“L’optimum del giornalismo coincide con l’optimum della letteratura”.
Questo affermava Dino Buzzati, esemplare giornalista e narratore.
Ne sono testimonianza gli articoli del giornalista che hanno la stessa struttura e qualità delle pagine dello scrittore: i fatti di cronaca e l’immaginazione racchiusa in un libro, sono due momenti della stessa intensità del suo linguaggio.
Si può dire che vivesse al Corriere della Sera, dalle otto alle 20 la redazione era la sua casa, quando ovviamente non era in giro per il mondo, corrispondente di guerra o inviato speciale che dettava i suoi articoli al telefono.
E nasce proprio al Corriere il suo capolavoro “Il Deserto dei Tartari”.
La grande stanza della redazione dove ci si dedicava al severo compito di stesura degli articoli sotto l’inflessibile attenzione del capo-servizio, sembrava a Buzzati la rigida quotidianità della vita militare; così l’intero edifico di via Solferino diventa la Fortezza Bastiani e lui incarna il tenente Giovanni Drogo che fissando la landa tutta intorno “sentirà il battito del tempo scandire avidamente la vita”. Frase che riporta ad una confessione di Buzzati ad un amico “I mesi passavano, passavano gli anni e io mi chiedevo se sarebbero andati avanti sempre così, le speranze e i sogni si sarebbero atrofizzati poco a poco, tutti trasportati dallo stesso lento fiume”.
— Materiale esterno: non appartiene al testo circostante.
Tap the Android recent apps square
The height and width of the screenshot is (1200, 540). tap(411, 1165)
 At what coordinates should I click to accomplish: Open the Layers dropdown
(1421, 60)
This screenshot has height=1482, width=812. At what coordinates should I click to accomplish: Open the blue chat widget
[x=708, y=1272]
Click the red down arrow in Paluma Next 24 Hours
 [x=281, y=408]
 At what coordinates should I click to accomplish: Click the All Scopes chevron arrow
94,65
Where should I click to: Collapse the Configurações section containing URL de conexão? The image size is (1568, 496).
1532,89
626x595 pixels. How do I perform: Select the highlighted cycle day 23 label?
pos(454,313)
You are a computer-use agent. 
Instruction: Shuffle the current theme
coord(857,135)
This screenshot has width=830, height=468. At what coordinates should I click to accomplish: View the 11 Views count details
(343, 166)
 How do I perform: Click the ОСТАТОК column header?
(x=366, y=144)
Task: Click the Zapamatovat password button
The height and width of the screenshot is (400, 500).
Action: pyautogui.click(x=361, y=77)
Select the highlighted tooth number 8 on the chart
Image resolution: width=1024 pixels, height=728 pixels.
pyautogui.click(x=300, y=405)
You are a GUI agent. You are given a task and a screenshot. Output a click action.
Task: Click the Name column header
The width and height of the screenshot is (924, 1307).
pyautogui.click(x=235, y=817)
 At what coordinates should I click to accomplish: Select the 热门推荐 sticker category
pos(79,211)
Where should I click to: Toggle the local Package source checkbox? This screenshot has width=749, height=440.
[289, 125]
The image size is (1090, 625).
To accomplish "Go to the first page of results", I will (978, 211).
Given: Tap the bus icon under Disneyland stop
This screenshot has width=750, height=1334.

Ecco il lancinante senso d’attesa che pervade i protagonisti del romanzo. Un romanzo straordinario che si ha il dovere di leggere e rileggere.
Ognuno di noi, con onestà, può affermare di essere il tenente Drogo; ognuno di noi, con onestà, nel proprio quotidiano può ritrovare la Fortezza Bastiani nel luogo domestico o nel luogo di lavoro.
Un capolavoro “Il Deserto dei Tartari” affidato ai lettori nella primavera del 1940, dopo due anni di stesura dal 1938 al 1939. E consegnato alle generazioni successive e a quelle che verranno dopo di noi.